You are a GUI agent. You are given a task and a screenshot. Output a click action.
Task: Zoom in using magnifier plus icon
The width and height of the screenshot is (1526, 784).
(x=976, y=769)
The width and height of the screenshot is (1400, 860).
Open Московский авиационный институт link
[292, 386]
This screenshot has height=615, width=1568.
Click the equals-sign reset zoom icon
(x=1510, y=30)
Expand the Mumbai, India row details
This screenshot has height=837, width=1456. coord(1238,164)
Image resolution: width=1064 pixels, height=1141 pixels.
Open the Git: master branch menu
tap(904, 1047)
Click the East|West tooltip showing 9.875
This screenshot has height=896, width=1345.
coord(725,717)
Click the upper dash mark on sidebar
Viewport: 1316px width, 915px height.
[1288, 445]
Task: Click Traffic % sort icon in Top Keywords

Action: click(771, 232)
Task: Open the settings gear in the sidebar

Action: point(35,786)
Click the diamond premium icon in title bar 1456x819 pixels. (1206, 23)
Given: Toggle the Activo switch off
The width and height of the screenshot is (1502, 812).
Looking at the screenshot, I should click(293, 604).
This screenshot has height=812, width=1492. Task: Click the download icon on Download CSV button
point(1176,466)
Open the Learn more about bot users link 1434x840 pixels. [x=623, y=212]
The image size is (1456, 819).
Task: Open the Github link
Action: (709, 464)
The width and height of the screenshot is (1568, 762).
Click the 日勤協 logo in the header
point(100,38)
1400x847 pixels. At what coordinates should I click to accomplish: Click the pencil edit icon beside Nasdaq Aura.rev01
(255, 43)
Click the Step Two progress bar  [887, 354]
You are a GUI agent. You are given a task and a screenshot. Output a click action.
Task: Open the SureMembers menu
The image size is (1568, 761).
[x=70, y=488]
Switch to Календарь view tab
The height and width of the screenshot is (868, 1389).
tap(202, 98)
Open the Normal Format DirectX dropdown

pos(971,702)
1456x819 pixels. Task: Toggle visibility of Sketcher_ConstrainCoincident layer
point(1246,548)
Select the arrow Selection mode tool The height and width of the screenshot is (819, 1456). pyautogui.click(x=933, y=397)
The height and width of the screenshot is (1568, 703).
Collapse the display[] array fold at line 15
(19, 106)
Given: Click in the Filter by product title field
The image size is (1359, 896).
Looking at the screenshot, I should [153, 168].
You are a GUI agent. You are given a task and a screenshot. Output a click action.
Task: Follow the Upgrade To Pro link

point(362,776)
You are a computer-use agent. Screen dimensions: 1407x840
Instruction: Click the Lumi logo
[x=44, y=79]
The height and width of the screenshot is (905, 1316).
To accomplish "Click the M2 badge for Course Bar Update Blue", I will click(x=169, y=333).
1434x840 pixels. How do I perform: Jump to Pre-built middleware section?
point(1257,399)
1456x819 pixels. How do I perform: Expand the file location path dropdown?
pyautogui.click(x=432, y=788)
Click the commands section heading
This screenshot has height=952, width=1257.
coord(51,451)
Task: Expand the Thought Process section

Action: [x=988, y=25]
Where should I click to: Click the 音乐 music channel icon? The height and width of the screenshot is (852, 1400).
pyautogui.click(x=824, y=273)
—————
Work order: Copy out every record above exactly as written.

Result:
You are a GUI agent. You are given a task and a screenshot. Output a click action.
Task: Zoom in using magnifier plus icon
The width and height of the screenshot is (1526, 784).
(x=976, y=769)
The width and height of the screenshot is (1400, 860).
Open Московский авиационный институт link
[292, 386]
This screenshot has height=615, width=1568.
Click the equals-sign reset zoom icon
(x=1510, y=30)
Expand the Mumbai, India row details
This screenshot has height=837, width=1456. coord(1238,164)
Image resolution: width=1064 pixels, height=1141 pixels.
Open the Git: master branch menu
tap(904, 1047)
Click the East|West tooltip showing 9.875
This screenshot has height=896, width=1345.
coord(725,717)
Click the upper dash mark on sidebar
Viewport: 1316px width, 915px height.
[1288, 445]
Task: Click Traffic % sort icon in Top Keywords

Action: click(771, 232)
Task: Open the settings gear in the sidebar

Action: point(35,786)
Click the diamond premium icon in title bar 1456x819 pixels. (1206, 23)
Given: Toggle the Activo switch off
The width and height of the screenshot is (1502, 812).
Looking at the screenshot, I should click(293, 604).
This screenshot has height=812, width=1492. Task: Click the download icon on Download CSV button
point(1176,466)
Open the Learn more about bot users link 1434x840 pixels. [x=623, y=212]
The image size is (1456, 819).
Task: Open the Github link
Action: (709, 464)
The width and height of the screenshot is (1568, 762).
Click the 日勤協 logo in the header
point(100,38)
1400x847 pixels. At what coordinates should I click to accomplish: Click the pencil edit icon beside Nasdaq Aura.rev01
(255, 43)
Click the Step Two progress bar  [887, 354]
You are a GUI agent. You are given a task and a screenshot. Output a click action.
Task: Open the SureMembers menu
The image size is (1568, 761).
[x=70, y=488]
Switch to Календарь view tab
The height and width of the screenshot is (868, 1389).
tap(202, 98)
Open the Normal Format DirectX dropdown

pos(971,702)
1456x819 pixels. Task: Toggle visibility of Sketcher_ConstrainCoincident layer
point(1246,548)
Select the arrow Selection mode tool The height and width of the screenshot is (819, 1456). pyautogui.click(x=933, y=397)
The height and width of the screenshot is (1568, 703).
Collapse the display[] array fold at line 15
(19, 106)
Given: Click in the Filter by product title field
The image size is (1359, 896).
Looking at the screenshot, I should [153, 168].
You are a GUI agent. You are given a task and a screenshot. Output a click action.
Task: Follow the Upgrade To Pro link

point(362,776)
You are a computer-use agent. Screen dimensions: 1407x840
Instruction: Click the Lumi logo
[x=44, y=79]
The height and width of the screenshot is (905, 1316).
To accomplish "Click the M2 badge for Course Bar Update Blue", I will click(x=169, y=333).
1434x840 pixels. How do I perform: Jump to Pre-built middleware section?
point(1257,399)
1456x819 pixels. How do I perform: Expand the file location path dropdown?
pyautogui.click(x=432, y=788)
Click the commands section heading
This screenshot has height=952, width=1257.
coord(51,451)
Task: Expand the Thought Process section

Action: [x=988, y=25]
Where should I click to: Click the 音乐 music channel icon? The height and width of the screenshot is (852, 1400).
pyautogui.click(x=824, y=273)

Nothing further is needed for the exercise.